Cancer Control Research5R01CA106316-05
INTERVENTION TO PREVENT ONSET OF SMOKING IN CHILDHOOD
DESCRIPTION (provided by applicant): Initiation of cigarette smoking is prevalent among children of current nonsmokers and it significantly increases the odds of progression to habitual smoking by late adolescence. Prevention programs are needed that are appropriate for children, designed to be implemented at home by parents, and focused on anti-smoking socialization as a tool for preventing initiation of smoking. Aim I: Design and produce an intervention that enables parents who are current nonsmokers to engage in anti-smoking socialization with their 8 year old children. The intervention will apply communication, modeling, rule setting, monitoring, guided experience, and other socialization practices to modify children's perceptions of the prevalence of smoking, the acceptability of smoking, the accessibility of cigarettes, and the personal and social consequences of smoking. Aim II: Conduct a two-group, randomized controlled trial to test the intervention. Sample: A volunteer sample of 760 male and female children from single or two-parent households who will be 8 years old and in the pre-initiation stage of smoking at baseline will enroll with a nonsmoking mother, step-mother, or other female guardian. Design: The study will follow children from ages 8 through 11 (grades 3 through 6) to measure the effects of anti-smoking socialization on smoking-related outcomes. Eligible participants who complete the baseline survey will be randomly assigned to the treatment (core program plus two annual boosters) or alternative control condition. Data on core program utilization will be obtained via telephone interviews with parents 1 month post-treatment. Data on program effects will be obtained via telephone interviews with children 12, 24, and 36 months post-baseline. Primary hypothesis: Children of current non-smokers exposed to a program of anti-smoking socialization beginning at age 8 will be significantly less likely to initiate smoking than controls by age 11. Secondary hypothesis: Among children who remain abstinent to final follow-up, those exposed to the intervention will have significantly lower susceptibility to smoking than controls. Primary analysis: Survival analysis will test the effects of antismoking socialization on initiation of smoking. Secondary analysis: A proportional odds model will test the effects of anti-smoking socialization on susceptibility to smoking among children abstinent at final follow-up.

▶ ASSIGNMENT: According to the smoking-prevention grant description, why will the study follow children from ages 8 through 11?

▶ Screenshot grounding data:
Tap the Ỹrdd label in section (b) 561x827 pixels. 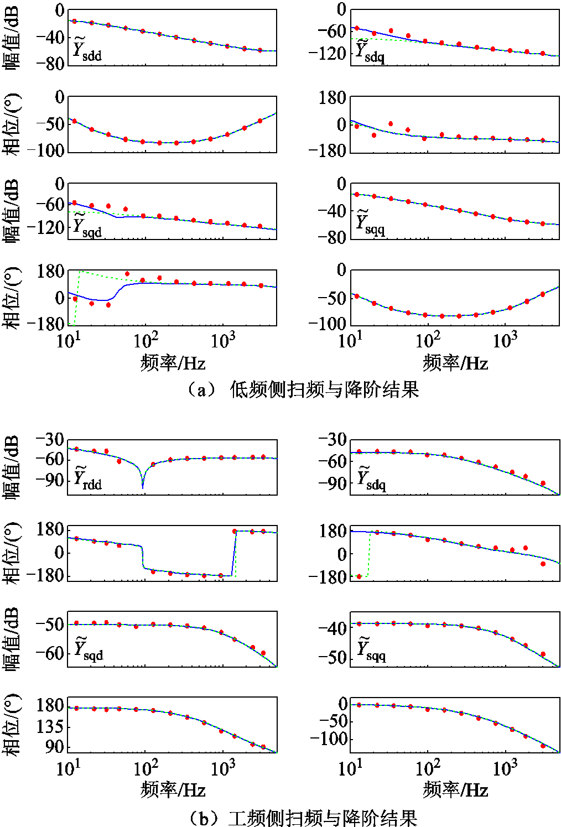87,479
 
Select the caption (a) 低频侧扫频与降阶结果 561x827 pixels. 302,390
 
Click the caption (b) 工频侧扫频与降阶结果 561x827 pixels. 302,818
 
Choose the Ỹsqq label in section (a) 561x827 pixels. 370,224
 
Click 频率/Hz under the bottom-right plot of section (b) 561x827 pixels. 455,789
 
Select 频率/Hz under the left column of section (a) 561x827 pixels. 173,363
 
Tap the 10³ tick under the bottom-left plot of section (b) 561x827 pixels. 223,768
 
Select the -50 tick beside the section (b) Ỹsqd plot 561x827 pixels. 49,625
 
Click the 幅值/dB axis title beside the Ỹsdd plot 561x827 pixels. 12,37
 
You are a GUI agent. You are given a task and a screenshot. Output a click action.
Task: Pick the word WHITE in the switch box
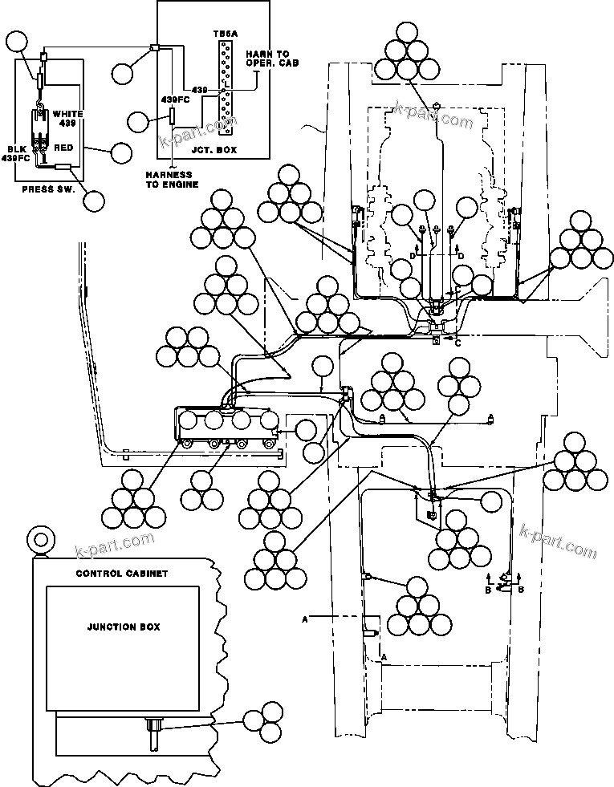[67, 114]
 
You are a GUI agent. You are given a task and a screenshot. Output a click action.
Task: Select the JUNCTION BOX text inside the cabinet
[123, 627]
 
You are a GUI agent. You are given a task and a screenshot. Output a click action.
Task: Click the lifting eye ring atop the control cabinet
[36, 538]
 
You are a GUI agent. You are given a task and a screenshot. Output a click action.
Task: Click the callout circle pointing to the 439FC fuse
[138, 123]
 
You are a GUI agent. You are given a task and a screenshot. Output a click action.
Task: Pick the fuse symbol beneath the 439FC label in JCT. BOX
[172, 117]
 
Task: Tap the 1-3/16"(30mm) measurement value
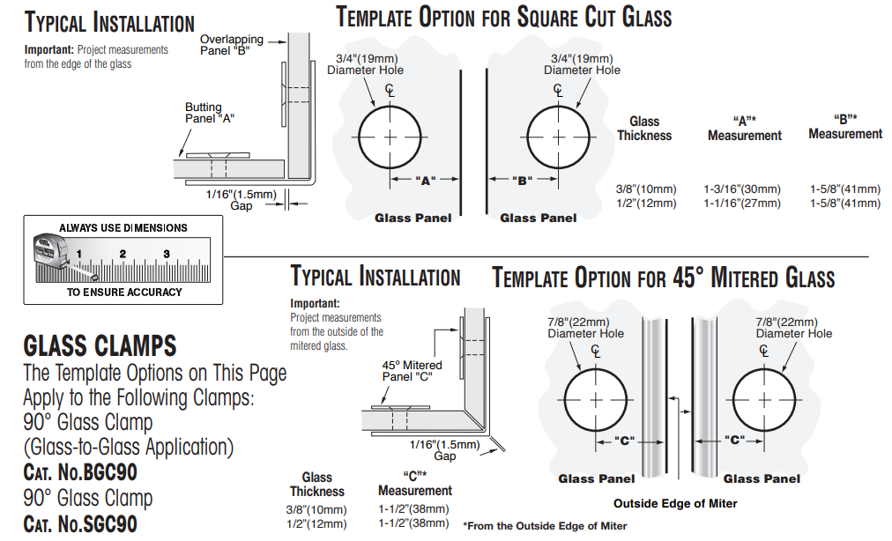[741, 189]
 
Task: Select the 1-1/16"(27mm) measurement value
[741, 204]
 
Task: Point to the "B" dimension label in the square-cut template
[523, 181]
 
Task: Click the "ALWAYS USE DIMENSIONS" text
[123, 227]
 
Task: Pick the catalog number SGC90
[80, 524]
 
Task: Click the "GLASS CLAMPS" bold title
[100, 345]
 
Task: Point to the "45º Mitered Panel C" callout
[412, 371]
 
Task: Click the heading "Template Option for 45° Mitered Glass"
[663, 278]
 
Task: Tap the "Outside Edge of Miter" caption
[675, 504]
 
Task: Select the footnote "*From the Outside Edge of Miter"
[545, 526]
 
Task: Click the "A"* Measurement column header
[744, 129]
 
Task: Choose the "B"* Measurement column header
[845, 127]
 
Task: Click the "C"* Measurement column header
[414, 484]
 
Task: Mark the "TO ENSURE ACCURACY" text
[124, 292]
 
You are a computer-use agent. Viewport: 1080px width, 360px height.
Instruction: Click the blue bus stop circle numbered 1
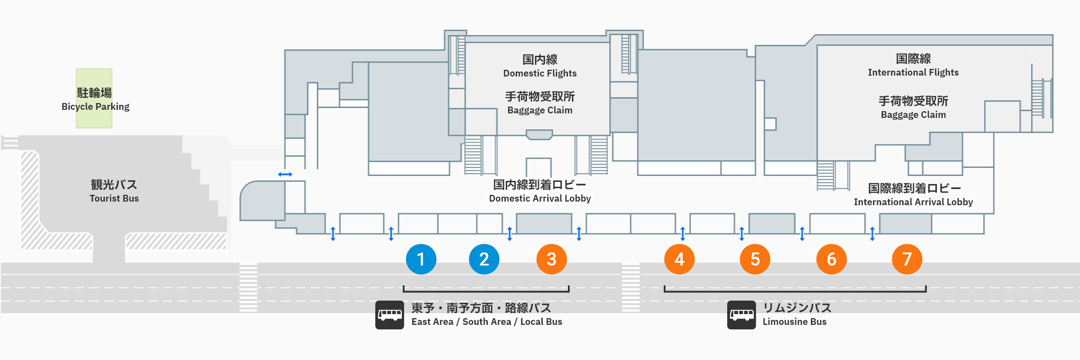421,259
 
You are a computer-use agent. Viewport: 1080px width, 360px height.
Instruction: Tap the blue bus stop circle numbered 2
484,259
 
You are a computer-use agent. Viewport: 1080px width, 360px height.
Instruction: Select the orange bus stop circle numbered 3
551,259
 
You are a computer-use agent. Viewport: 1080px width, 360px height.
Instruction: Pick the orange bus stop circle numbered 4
679,259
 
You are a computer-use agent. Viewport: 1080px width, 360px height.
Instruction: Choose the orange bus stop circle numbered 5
755,259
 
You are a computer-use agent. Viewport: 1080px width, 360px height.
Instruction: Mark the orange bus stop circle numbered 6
831,259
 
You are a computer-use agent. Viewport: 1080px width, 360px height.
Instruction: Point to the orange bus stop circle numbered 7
907,259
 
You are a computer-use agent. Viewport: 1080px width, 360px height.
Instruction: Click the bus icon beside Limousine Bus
741,315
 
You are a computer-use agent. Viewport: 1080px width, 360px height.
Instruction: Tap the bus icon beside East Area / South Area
390,315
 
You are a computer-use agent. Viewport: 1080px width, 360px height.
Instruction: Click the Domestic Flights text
540,73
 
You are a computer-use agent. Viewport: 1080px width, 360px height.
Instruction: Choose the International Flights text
913,72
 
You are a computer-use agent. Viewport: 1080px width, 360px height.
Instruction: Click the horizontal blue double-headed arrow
285,174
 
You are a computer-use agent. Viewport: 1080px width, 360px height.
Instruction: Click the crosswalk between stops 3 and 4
630,288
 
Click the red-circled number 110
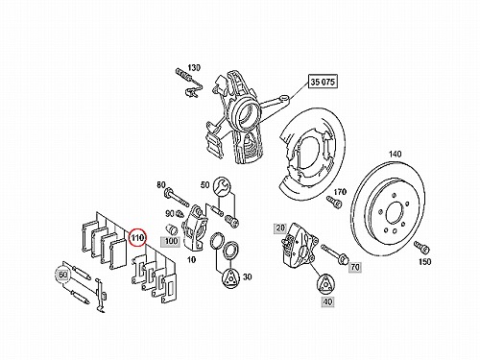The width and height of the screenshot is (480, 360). pos(138,238)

▶ REPLY: The study follows children from ages 8 through 11 (grades 3 through 6) to measure the effects of anti-smoking socialization on smoking-related outcomes.